If only we could dispel the fear that true love isn’t real. If only we could delve beneath that fear and look at the real problem: that we believe we’re undeserving. If only we could forgive ourselves our youth, our mistakes, our overinflated sense of wrongdoing.

Everyone of us has fucked up and wronged someone, hurt another heart either by accident or intentionally as a means of self-preservation. It happens all the time.

But to break these patterns we have to forgive ourselves. We must be gentle with our own humanity, and then we must bare it.

My Romanticism is a drug.

For me it’s like a dream I had the other night. I was spending time with Carter Bazen (the other incorrigible bad boy from Gossip Girl). Of course, in dreams, the painfully good looking bad boy wears a projection of my ideal lover.

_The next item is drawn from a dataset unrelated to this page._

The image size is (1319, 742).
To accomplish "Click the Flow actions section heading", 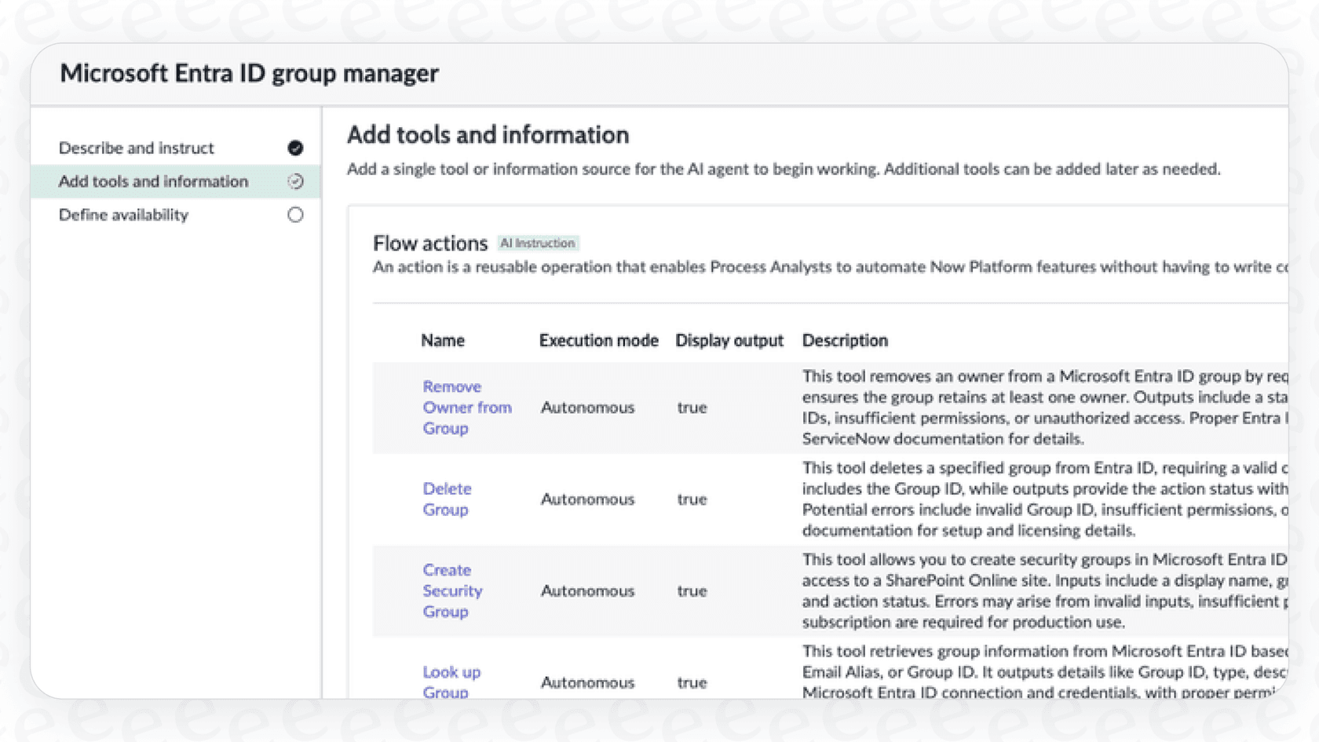I will pyautogui.click(x=430, y=243).
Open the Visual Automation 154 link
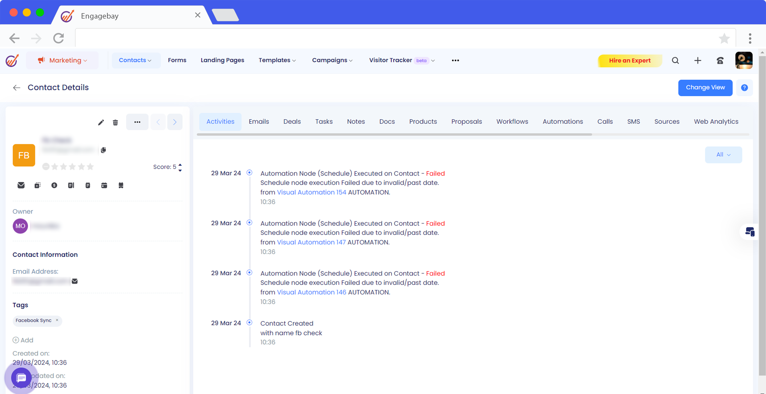The image size is (766, 394). (x=311, y=192)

He was honest, and tender, and calming. He was a stable, safe, and welcoming energy I simply wanted to be near, someone with whom I could communicate with for hours on end in dream time. There was no hot and fiery sexual passion. His physical beauty was enough, but the real enchantment of the dream lay in the beauty of our time spent together.

We were just talking and revealing ourselves, sharing our truths. As dream people are simply reflections of our subconcious, I was simply talking to and connecting with myself. But you know, it’s the feeling, the ideal, the Romanticism of the idea of finding and connecting with a soulmate.

How else can two people form a true connection, if not through revelation of the self?

I think a lot of us are secretly Romantics. I think in our mad and outrageously unjust world, as we battle the collective and personal anxieties of modern existence, we are also realizing a deep yearning for more compassion and forgiveness and pure, gentle Love.

It is work, to be honest with ourselves, to examine our gameplay and the ways we block our own blessings.

But at the end of it all, it is just a game. Despite how dramatic it seems on the day-to-day, and sometimes, even, moment-to-moment.

Once you get a good look at your fears, you realize they are only play things. And ultimately they are no bigger than your desires, unless you want them to be, unless you imagine and will it so.

I say Love isn’t real, but I kid. Love is the only real thing. And I believe we can control it if we try, in so far as we can either invite it in, or we can pelt pink tennis balls of untruths and projections of fear at it, and hope it will prove its endurance to us through useless abuse.

How silly a thing.

This is the interplay, deciding how we want to interact with the Love.